What you will do
Scan the records for "computer" and copy each line that contains it.

Dataset records

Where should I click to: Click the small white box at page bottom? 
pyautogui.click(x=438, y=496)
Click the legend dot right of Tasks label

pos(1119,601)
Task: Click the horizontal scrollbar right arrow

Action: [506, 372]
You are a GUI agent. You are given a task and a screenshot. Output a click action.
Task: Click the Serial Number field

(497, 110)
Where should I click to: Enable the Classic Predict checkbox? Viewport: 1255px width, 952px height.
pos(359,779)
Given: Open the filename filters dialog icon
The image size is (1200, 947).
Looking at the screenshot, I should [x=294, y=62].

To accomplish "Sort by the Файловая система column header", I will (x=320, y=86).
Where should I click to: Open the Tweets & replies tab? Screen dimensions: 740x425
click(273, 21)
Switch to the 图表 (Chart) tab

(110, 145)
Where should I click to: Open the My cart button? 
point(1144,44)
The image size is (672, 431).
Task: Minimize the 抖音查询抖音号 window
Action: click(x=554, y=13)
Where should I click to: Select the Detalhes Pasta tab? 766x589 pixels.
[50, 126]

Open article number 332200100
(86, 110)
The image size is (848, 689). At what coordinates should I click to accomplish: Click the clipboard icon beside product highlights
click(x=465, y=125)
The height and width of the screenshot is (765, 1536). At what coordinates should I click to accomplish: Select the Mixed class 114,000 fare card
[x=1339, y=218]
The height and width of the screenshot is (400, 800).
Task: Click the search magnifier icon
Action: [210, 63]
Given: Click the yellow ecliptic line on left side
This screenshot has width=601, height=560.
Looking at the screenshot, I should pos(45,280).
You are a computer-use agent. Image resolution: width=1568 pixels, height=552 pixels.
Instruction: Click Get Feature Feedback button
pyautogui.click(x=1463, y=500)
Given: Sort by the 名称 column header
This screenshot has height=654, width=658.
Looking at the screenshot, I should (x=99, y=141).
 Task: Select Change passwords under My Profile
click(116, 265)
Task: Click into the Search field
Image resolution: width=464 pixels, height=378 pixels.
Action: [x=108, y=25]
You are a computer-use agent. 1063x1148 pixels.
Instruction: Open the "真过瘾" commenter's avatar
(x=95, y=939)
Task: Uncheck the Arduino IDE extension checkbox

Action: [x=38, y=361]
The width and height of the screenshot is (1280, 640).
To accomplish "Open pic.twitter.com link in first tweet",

Response area
You are a computer-use agent. Image resolution: width=1568 pixels, height=552 pixels.
You are a computer-use agent. 1063x1148 pixels.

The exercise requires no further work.